“L’arresto di Fiorito è la pietra tombale sul Pdl. Nel partito ci sono diverse figure e storie positive, soprattutto tra i sindaci, che possono essere in grado di rompere dal di dentro e costruirsi una prospettiva per il futuro. Sarà però un percorso difficilissimo”. Lo afferma il giornalista e scrittore Pietrangelo Buttafuoco, commentando la notizia della richiesta di custodia cautelare per il capogruppo del Pdl in Regione Lazio, Franco Fiorito. A firmarla il Gip Stefano Aprile, che l’ha motivata con la propensione a delinquere dell’ex sindaco che lo scorso 28 agosto è stato rinviato a giudizio per fatti avvenuti nel 2004.
Buttafuoco, perché parla di “pietra tombale” sul Pdl?
Già c’è una difficoltà di leadership, si aggiunge ora una difficoltà di classe dirigente e del gruppo intermedio, di coloro cioè che dovrebbero essere gli ufficiali di collegamento sul territorio.
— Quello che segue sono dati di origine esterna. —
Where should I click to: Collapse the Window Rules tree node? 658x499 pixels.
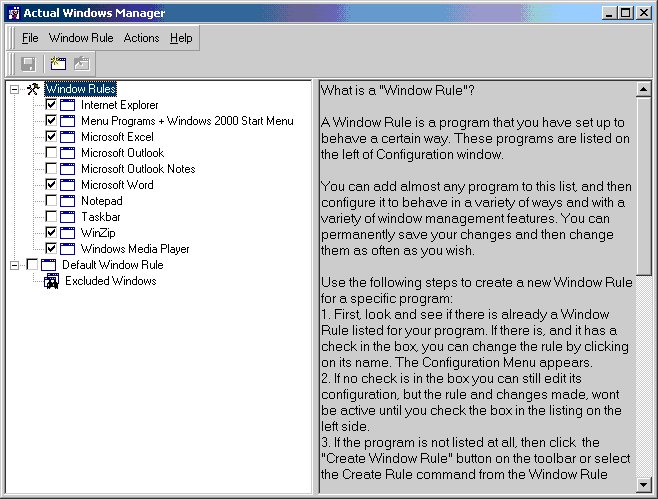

E’ una disfatta, la scena di uno spaccato badogliano dove non c’era ambito dell’Esercito che non fosse pietrificato nel “si salvi chi può”.
Perché imputa all’intero Pdl l’immoralità di un singolo individuo come Fiorito?
Il problema non è il singolo individuo, ma cercare di capire quanto e che cosa si può salvare delle esperienze sul territorio e nelle realtà locali del Pdl alla prova dell’amministrazione. Durante la puntata di Omnibus del 27 settembre ho avuto modo di incontrarmi con il sindaco di Pavia, Alessandro Cattaneo, che ho trovato davvero convincente. Alla prova dei fatti anche diversi altri amministratori del Pdl hanno ottenuto buoni risultati, penso per esempio al sindaco di Ascoli Piceno, Guido Castelli, a quello di Siracusa, Roberto Visentin, tutte figure che si sono forgiate nell’ambito della storia del centrodestra.
Perché Fiorito conta di più di tutti gli amministratori virtuosi messi insieme?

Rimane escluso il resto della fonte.